━━ AUSGEWÄHLTER ABSCHNITT ━━

LIVE MIT JOE METZGER

Ob Thiem, ob Bullen: Verpasste Chancen lassen sich nicht in moralische Siege verwandeln

Man kann über Boris Bobele Becker denken wie und was man will, aber als sechsfacher Grand-Slam-Sieger weiß er natürlich, wie der Sport funktioniert und erst recht, wie (Einzel)-Spitzensportler ticken. Ohne Kopf gibt´s kein „Hand und Fuß“ im Tennis. Das hat er bei der Wien-Stippvisite sehr plausibel erklärt und genau das hat sich in Wien mit Thiem und in Basel, wohin er zum Erstrundenduell seines neuen Schützlings Holger Rune gedüst war, binnen weniger Stunden bestätigt. Leider für uns, die Erste Bank Open und Domi da, gottlob für BB, Rune und Basel dort.

Als das Thiem-Duell mit dem Griechen Stefanos Tsitsipas wieder einmal auf des Messers Schneide stand, mehr noch: als er sich Vorsprung, Vorteile und Breakchancen erarbeitet hatte, traf er stets die falschen Entscheidungen! Da konnte er noch so mit sich hadern, noch so den Frust herausschreien, ihm ist das Gefühl abhandengekommen, welchen Ball er in heiklen Situationen spielen muss.

Und diese Selbstsicherheit kann man auch im besten Drill nicht üben oder gar lernen, die wird im Hinterstübchen wie eine Geheimwaffe gespeichert. Wenn sie im Ernst- und Notfall nicht mehr da ist, dann kann man sie nicht auspacken. Das hat nichts damit zu tun, dass Thiem( wie nicht nu Boris sagt, sondern andere Experten), das Tennisspielen nicht verlernt hat, hingegen diesen mentalen Unterschied, der – Becker hat´s betont – den Unterschied zwischen Siegern und Verlierern ausmacht.

━━━
━━ ZEILEN DES DATENSATZES ━━

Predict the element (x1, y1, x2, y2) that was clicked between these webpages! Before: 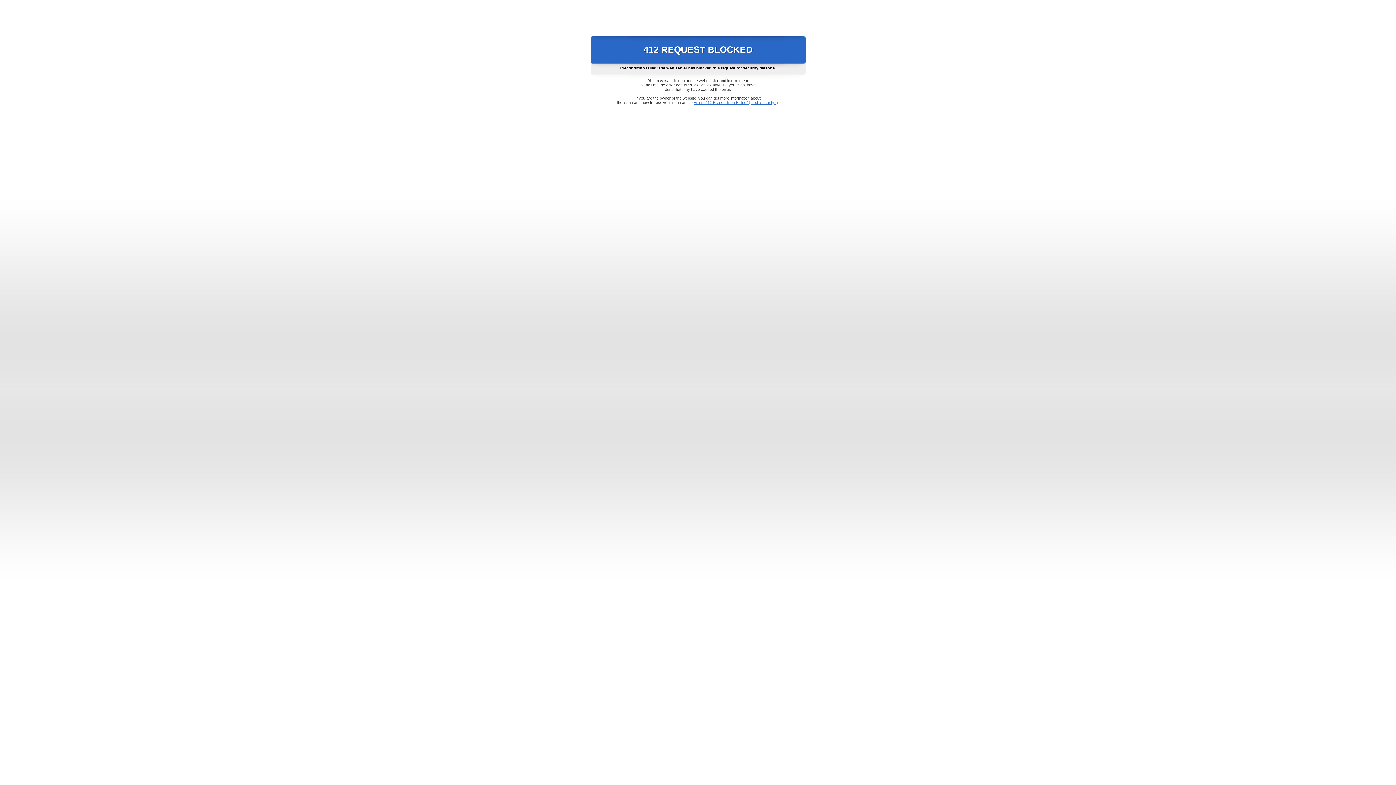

━━━
━━ ZEILEN DES DATENSATZES ━━

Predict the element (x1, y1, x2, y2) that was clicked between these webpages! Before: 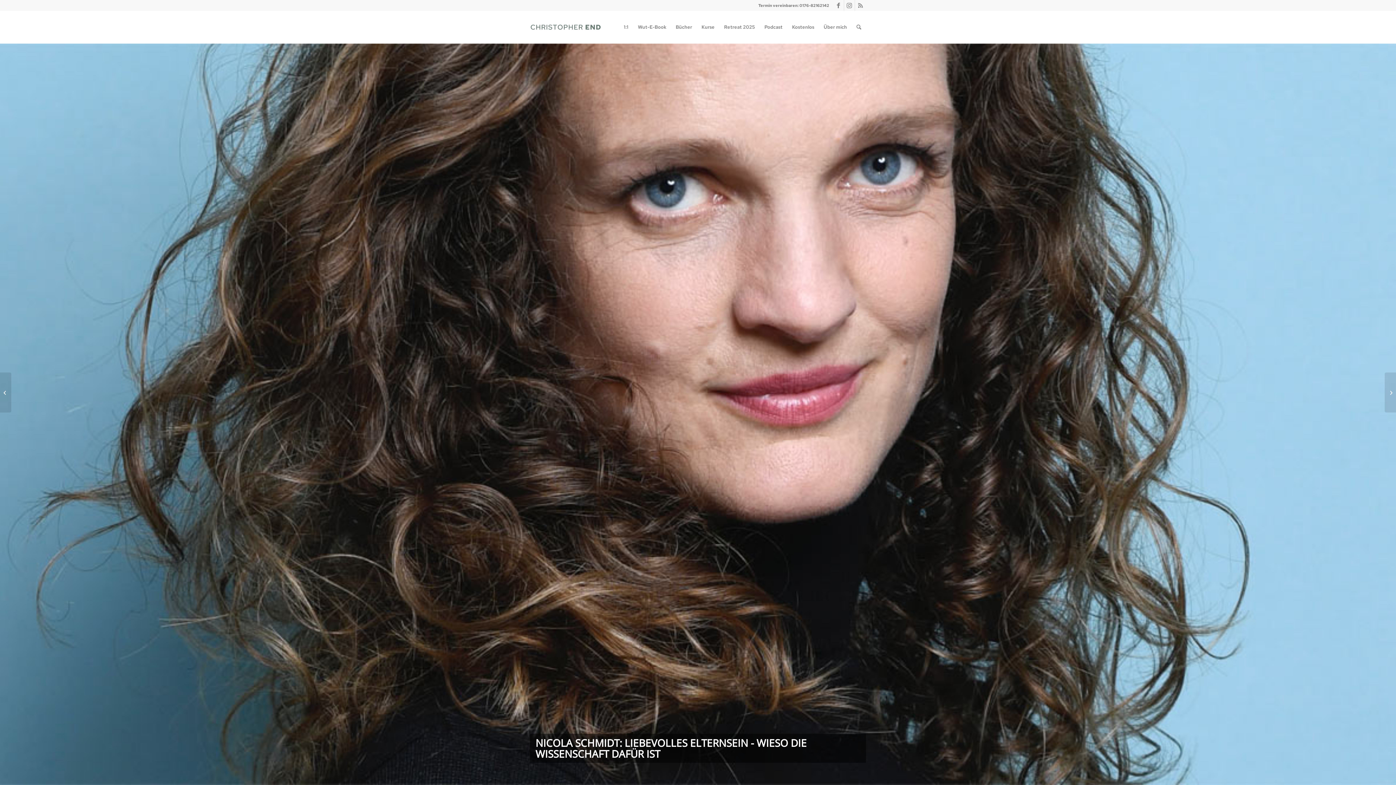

━━━
━━ ZEILEN DES DATENSATZES ━━

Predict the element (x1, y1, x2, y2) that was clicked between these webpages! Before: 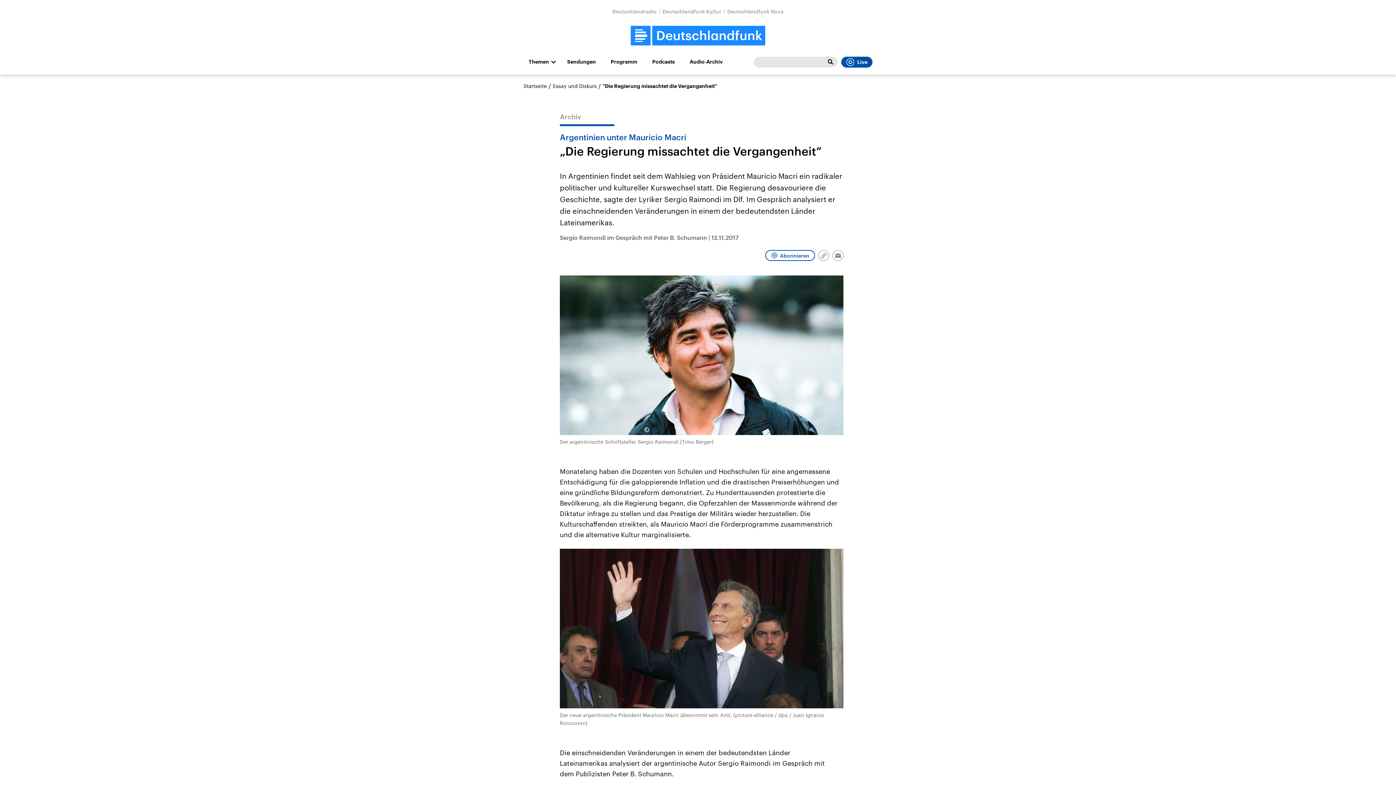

━━━

GESTELLTE AUFGABE A: Fassen Sie im Kommentar über Thiem den Absatz, der mit „Als das Thiem-Duell“ beginnt, kürzer zusammen und behalten Sie dabei seine wichtigsten Fakten bei.
GESTELLTE AUFGABE B: Kopieren Sie aus dem Kommentar über Thiem wortgetreu die Stelle von „Man kann über“ bis „und Basel dort.“.
GESTELLTE AUFGABE C:
Beantworten Sie zum Kommentar über Thiem die folgenden Fragen:
(i) Wie viele Grand-Slam-Turniere hat Boris Becker gewonnen?
(ii) Gegen wen spielte Thiem in Wien?
(iii) Wie heißt Beckers neuer Schützling, der in Basel sein Erstrundenduell bestritt?

ERGEBNIS A: Im Duell mit Stefanos Tsitsipas hatte sich Thiem Vorsprung, Vorteile und Breakchancen erarbeitet, traf aber stets die falschen Entscheidungen. Trotz Hadern und Frustschreien fehlt ihm das Gefühl dafür, welchen Ball er in heiklen Situationen spielen muss.

ERGEBNIS B:
Man kann über Boris Bobele Becker denken wie und was man will, aber als sechsfacher Grand-Slam-Sieger weiß er natürlich, wie der Sport funktioniert und erst recht, wie (Einzel)-Spitzensportler ticken. Ohne Kopf gibt´s kein „Hand und Fuß“ im Tennis. Das hat er bei der Wien-Stippvisite sehr plausibel erklärt und genau das hat sich in Wien mit Thiem und in Basel, wohin er zum Erstrundenduell seines neuen Schützlings Holger Rune gedüst war, binnen weniger Stunden bestätigt. Leider für uns, die Erste Bank Open und Domi da, gottlob für BB, Rune und Basel dort.

ERGEBNIS C:
(i) Sechs.
(ii) Gegen den Griechen Stefanos Tsitsipas.
(iii) Holger Rune.